Chapter 1

 Internet Basics

1.1 Introduction

You must have heard of the Internet, with such publicity in the newspapers. You must have wondered what this computer-related phenomenon is, and how you could use it. Now, as you already have this book, the answers to your questions about Internet are close at hand.

Here are some of the ways the Internet can be useful to you:


Enumerated above are only some of the uses of the Internet, which are commonly known at this time. These are like the tip of an iceberg -- no one knows what all is possible. The important thing to realize is that the Internet permits almost anything. Your imagination is the only limit.

1.2 A Brief History of the Internet

The word Internet flashes many images upon the canvas of the mind. The dominant one may be hundreds or thousands of computers and computer networks connected with each other, exchanging information. This is the hardware aspect of Internet. Its application aspect is the multitude of different services Internet offers, e.g. E-mail and others, listed and discussed in detail later in this book. Yet another image is that of everyone doing their own thing. Governments have attempted to control and legislate it, but have failed.

Strangely, Internet is the product of a military undertaking. The Pentagon's Advanced Research Project Agency (ARPA) funded its creation in 1969, as ARPAnet. The initial intention was simple: to develop a geographically dispersed, reliable communication network for military use that would not be disrupted in case of partial destruction from a nuclear attack. That aim was accomplished by splitting the data being transmitted into small packets, which can take different routes to their destination. The "packet-switched" network can resist a nuclear attack in that the packets can take a different route if one route is knocked off.

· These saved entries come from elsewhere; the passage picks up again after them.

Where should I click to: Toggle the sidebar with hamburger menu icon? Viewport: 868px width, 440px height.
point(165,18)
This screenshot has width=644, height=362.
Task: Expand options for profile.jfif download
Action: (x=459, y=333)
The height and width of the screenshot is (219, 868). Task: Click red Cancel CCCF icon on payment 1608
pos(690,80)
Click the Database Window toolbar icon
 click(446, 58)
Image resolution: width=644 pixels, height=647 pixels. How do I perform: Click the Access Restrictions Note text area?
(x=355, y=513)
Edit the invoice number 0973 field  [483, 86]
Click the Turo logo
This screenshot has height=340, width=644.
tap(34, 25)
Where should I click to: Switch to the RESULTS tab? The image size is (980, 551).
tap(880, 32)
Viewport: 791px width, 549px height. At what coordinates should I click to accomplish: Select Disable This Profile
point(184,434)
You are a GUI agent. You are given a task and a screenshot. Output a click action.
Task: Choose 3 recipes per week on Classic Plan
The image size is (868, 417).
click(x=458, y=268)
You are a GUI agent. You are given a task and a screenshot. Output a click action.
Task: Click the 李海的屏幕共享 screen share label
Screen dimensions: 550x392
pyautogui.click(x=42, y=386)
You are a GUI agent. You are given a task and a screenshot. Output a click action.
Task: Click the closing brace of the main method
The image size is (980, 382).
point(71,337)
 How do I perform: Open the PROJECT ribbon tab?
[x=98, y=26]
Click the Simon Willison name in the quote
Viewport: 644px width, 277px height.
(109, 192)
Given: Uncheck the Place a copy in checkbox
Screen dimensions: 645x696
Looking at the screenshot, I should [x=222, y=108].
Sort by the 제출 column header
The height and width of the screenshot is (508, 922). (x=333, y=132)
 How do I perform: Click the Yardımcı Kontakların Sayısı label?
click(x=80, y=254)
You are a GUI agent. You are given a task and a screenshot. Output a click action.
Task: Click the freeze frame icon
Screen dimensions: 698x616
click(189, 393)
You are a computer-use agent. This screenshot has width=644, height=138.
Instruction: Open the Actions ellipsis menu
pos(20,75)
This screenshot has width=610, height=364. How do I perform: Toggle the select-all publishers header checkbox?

This main feature of Internet technology also makes it almost impossible to eavesdrop on the messages.

The procedure developed for interconnecting ARPAnet computers and communicating the data was called TCP/IP, an acronym for Transmission Control Protocol/ Internet Protocol. ARPAnet allowed engineers and scientists working on military contracts all over America to share computers and computer resources. As a second thought, the computer scientists developed a way to exchange messages. This feature, "E-mail", turned the network into a new communication link. The ARPAnet was first confined to organizations and individuals having US government security clearance and working on government contracts. It soon merged with a non-governmental, parallel academic network called Usenet News, launched in 1979, which grew and eventually became known as the Internet. In the late 1980s, the American government, through its agency the National Science Foundation (NSF), set up five supercomputer centers, which became the main nodes of the Internet, to which the university and research lab networks became connected.

The number of computers connected to Internet has been growing exponentially. In 1983 there were less than 500 "host" computers, mostly government laboratories and academic computer science departments. The rest of the academic community got a whiff of its information exchanging ability, and by 1987 there were about 30,000 host computers at different universities and research labs. By 1995 this number had increased to 5 million hosts.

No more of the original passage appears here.